More Than a Pile of Books

It's time to start making piles again, the "take to NY pile" and the "keep in AR" pile.  After a month at our home in AR, I'm headed back to NY this week.  I invariably think I'm traveling light until I notice the stack of books on my bedside table. Not only on top, but spilling off into a basket and littering the floor underneath. This morning, as I begin mindlessly (as opposed to mindfully) scooping them up, I stop short.  There's a pattern here.

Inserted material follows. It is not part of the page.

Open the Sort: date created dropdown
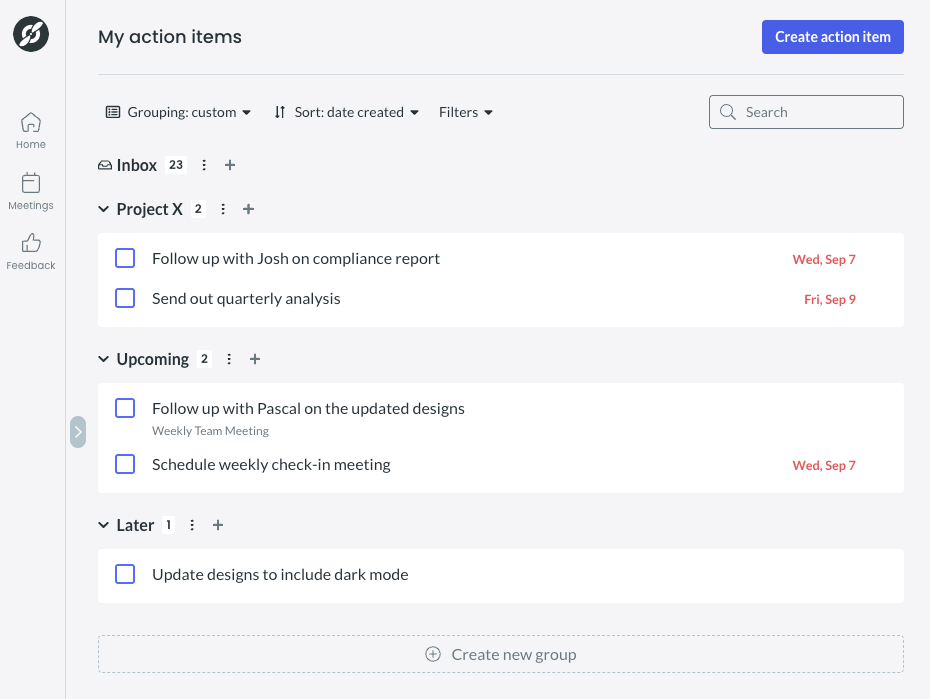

Besides The Mindful Writer (ever hopeful that reading mindful thoughts will make my thoughts more mindful), the Martin Luther King and Maya Angelou books present a strong clue.  Maybe a closer look at the other books will trigger the Aha! moment.

Literary, perhaps?
Poetry, quotations, autobiography, a Newberry Award winner.  Exemplars for an aspiring writer, like myself, to be sure. But to put a finer point on the collection. . . African American.


I ask myself the same question.  Why did I pull Dr. King's quotations off my shelf, then go to the library and check out Ms. Angelou's autobiography and complete collection of poems, decide to re-read Mr. Johnson's Negro sermons in verse, and quickly buy another of Mr. Curtis' books after reading The Watsons Go to Birmingham - 1963?

Swirling in that part of my brain that makes connections, usually unconscious connections, I remember hearing an NPR piece weeks ago. "How to Fight Racial Bias When It's Silent and Subtle."  About the same time as the Trayvon Martin case.  The silent and subtle parts caught my attention.

I grew up in a small Arkansas town.  Schools were not integrated until my senior year in high school;  everything from water foundations, to toilets, to the balcony at the movie theater were clearly marked in separate but unequal signs, "colored" and "white."  I heard the N-word used openly and in whispers.  Something in me, somehow, knew this was wrong, that all of this was wrong.

I try to be aware of prejudices I carry, and rely on Awareness to pull me up short and shout in my ear, "Stop! Try harder. Don't let your thinking go down that road."  But Awareness has an easier job when signs of racism are blatant, on placards, displayed in restaurant windows and shoved in faces.  Where, I wonder, does racism (or its more undercover cousin - racial basis) go when the signs are taken down?

So unintentionally, or was it intentionally, I've surrounded myself with books by African Americans.  Through their language, can I reach a deeper level of understanding?  Can I feel beyond the words?  Can I become more mindful of how my own silent and subtle prejudices manifest themselves?

The books go in the "take to NY pile."  (Except Ms. Angelou's which goes back to the library tomorrow, when I'll place an order for my own.)




  1. Enjoy your discoveries. I'm curious what thoughts you will write about as you reflect after reading these books. You really have lived in a world influenced by bias. Well all have but you more first hand, I think. I look forward to you poignant reflections like the ones you shard here.

    1. We can even talk about it in person since I'll be back soon!

  2. Safe travels and have fun exploring your new neighborhood with Elizabeth and Ruby.